Masoom Bhargavanull SajanBalram DubeyPublished in: Chaos (Woodbury, N.Y.) (2023)
In our ecological system, prey species can defend themselves by casting strong and effective defenses against predators, which can slow down the growth rate of prey. Predator has more at stake when pursuing a deadly prey than just the chance of missing the meal. Prey have to "trade off" between reproduction rate and safety and whereas, predator have to "trade off" between food and safety. In this article, we investigate the trade-off dynamics of both predator and prey when the predator attacks a dangerous prey. We propose a two-dimensional prey and predator model considering the logistic growth rate of prey and Holling type-2 functional response to reflect predator's successful attacks. We examine the cost of fear to reflect the trade-off dynamics of prey, and we modify the predator's mortality rate by introducing a new function that reflects the potential loss of predator as a result of an encounter with dangerous prey. We demonstrated that our model displays bi-stability and undergoes transcritical bifurcation, saddle node bifurcation, Hopf bifurcation, and Bogdanov-Taken bifurcations. To explore the intriguing trade-off dynamics of both prey and predator population, we investigate the effects of our critical parameters on both population and observed that either each population vanishes simultaneously or the predator vanishes depending on the value of the handling time of the predator.
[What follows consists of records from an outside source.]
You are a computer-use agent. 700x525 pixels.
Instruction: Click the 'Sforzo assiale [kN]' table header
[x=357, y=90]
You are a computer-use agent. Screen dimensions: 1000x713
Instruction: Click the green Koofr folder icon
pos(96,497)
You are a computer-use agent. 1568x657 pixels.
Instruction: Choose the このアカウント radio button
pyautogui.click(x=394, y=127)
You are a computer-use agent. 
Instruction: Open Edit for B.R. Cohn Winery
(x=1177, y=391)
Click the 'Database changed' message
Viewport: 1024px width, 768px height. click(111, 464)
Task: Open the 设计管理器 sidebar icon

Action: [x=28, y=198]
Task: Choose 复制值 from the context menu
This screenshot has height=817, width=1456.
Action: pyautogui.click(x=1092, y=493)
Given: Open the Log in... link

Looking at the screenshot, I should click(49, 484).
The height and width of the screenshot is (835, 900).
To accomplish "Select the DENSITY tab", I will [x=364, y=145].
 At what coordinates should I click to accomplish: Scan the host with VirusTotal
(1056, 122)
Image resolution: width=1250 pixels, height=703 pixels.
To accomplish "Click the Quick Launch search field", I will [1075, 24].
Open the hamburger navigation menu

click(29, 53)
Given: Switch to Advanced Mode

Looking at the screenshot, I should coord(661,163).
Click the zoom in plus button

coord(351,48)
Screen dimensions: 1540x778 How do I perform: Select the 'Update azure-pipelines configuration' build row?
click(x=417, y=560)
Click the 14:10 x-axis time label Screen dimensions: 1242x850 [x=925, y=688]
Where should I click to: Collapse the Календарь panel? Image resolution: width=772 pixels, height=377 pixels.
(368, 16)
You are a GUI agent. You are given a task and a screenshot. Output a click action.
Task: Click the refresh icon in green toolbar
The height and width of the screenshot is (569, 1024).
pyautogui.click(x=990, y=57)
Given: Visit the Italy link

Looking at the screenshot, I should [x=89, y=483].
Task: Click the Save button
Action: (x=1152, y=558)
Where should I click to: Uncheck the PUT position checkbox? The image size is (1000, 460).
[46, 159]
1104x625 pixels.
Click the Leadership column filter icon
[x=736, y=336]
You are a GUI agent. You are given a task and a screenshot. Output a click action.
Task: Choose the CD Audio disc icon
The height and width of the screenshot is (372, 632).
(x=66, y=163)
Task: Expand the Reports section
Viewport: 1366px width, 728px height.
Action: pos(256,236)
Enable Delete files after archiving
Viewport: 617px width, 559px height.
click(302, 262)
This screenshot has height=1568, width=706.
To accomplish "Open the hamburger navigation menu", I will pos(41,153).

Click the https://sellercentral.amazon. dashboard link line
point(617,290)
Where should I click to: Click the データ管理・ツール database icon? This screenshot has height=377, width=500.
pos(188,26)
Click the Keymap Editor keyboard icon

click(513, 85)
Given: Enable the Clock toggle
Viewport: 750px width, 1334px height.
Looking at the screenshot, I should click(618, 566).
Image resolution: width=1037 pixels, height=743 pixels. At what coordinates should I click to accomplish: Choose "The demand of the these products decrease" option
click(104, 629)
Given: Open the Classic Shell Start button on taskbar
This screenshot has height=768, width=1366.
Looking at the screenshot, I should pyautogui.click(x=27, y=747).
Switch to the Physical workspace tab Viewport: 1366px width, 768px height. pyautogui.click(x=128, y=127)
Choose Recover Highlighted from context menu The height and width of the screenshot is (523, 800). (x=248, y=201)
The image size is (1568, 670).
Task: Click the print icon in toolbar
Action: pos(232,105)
We determined the handling time threshold upon which dynamics shift, demonstrating the illustration of how predators risk their own health from hazardous prey for food. We have conducted a sensitivity analysis with regard to each parameter. We further enhanced our model by including fear response delay and gestation delay. Our delay differential equation system is chaotic in terms of fear response delay, which is evidenced by the positivity of maximum Lyapunov exponent. We have used numerical analysis to verify our theoretical conclusions, which include the influence of vital parameters on our model through bifurcation analysis. In addition, we used numerical simulations to showcase the bistability between co-existence equilibrium and prey only equilibrium with their basins of attraction. The results that are reported in this article might be useful in interpreting the biological insights gained from studying the interactions between prey and predator.